Could someone tell me what the difference in performance would be between using 87 octane and 89 octane gasoline in the hemi engine? I recall asking the Jeep people this question about my 2005 WK and I was told 89 is recommended for optimum performance but 87 is acceptable. (Same thing the current owners manual states.) When I asked if 89 would improve my mpg compared to 87, I was told no. Is this correct?

Would higher octane lower the time it takes to go 0-60? Is this what is meant by "optimal performance?"

Is it worth using 89 octane?

robpp 09-22-2010 02:34 PM

Re: Question re Octane
 
you will get as many answers on one side as the other.

I PREFER to use a higher octane as it is typically a cleaner running fuel. it does PERFORM a bit better too, IMO.

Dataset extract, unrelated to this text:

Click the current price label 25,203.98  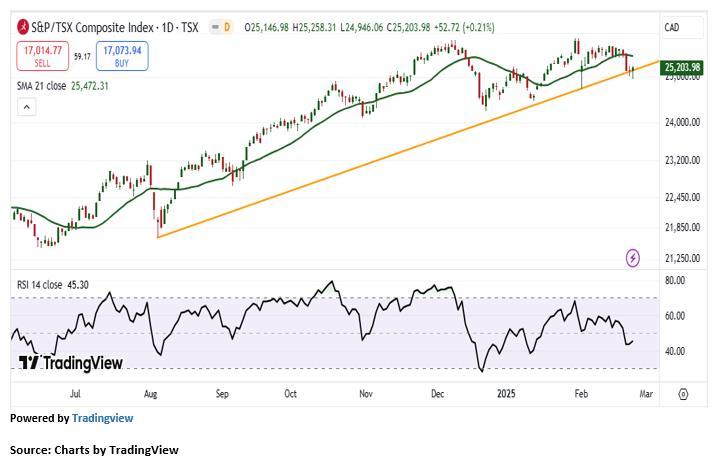point(683,68)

if you goal is the best milage, i would think 87 is your answer.
if you want to get every bit of performance out of it, then 89 or higher.

Hem-e 09-22-2010 02:42 PM

Re: Question re Octane
 
I have only been able to find 87, 91 and 93. After using 87, I decided to try a couple tanks of 91. The only thing I have noticed is a drop in gas mileage, that may also be related to a heavier foot. Next tank will be 87 again.

Technosavant 09-22-2010 02:43 PM

Re: Question re Octane
 
The "octane" rating of a fuel is a measurement of a fuel's resistance to preignition. Lower octane fuels tend to ignite by themselves under compression- this is why high compression engines (high performance engines run a lot of compression to get more power from a given displacement), especially forced induction (supercharged, turbocharged) engines require higher octane fuels.

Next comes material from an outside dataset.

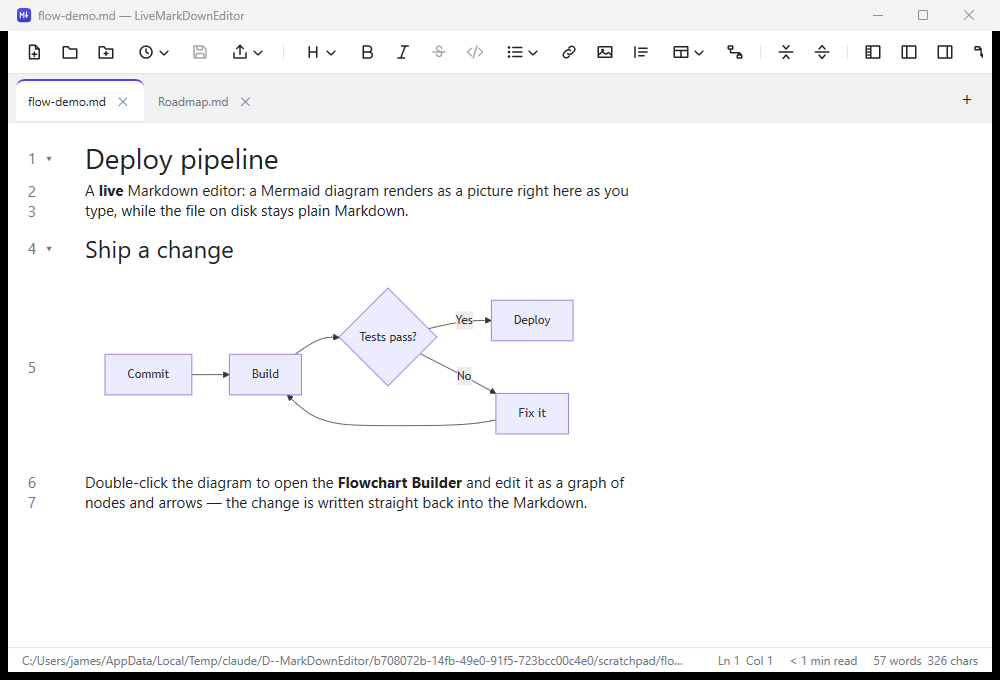Viewport: 1000px width, 680px height.
Task: Click the collapse all folds icon
Action: 786,52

Preignition is BAD. While it's really only audible as a light "ping" or a ticking under acceleration, when the fuel ignites on its own it is lighting off in the wrong place in the cylinder. Basically, you get enough of that and you blow holes in your pistons (hello, new engine). Modern engines can sense pinging and dial back the timing in order to prevent this.

The thing is, when an engine computer pulls back on the timing, you lose power. This means less acceleration. It might be a very modest power loss, but it's still a power loss. By running a higher octane fuel, the engine computer can advance the timing, giving you the most power the engine has to give.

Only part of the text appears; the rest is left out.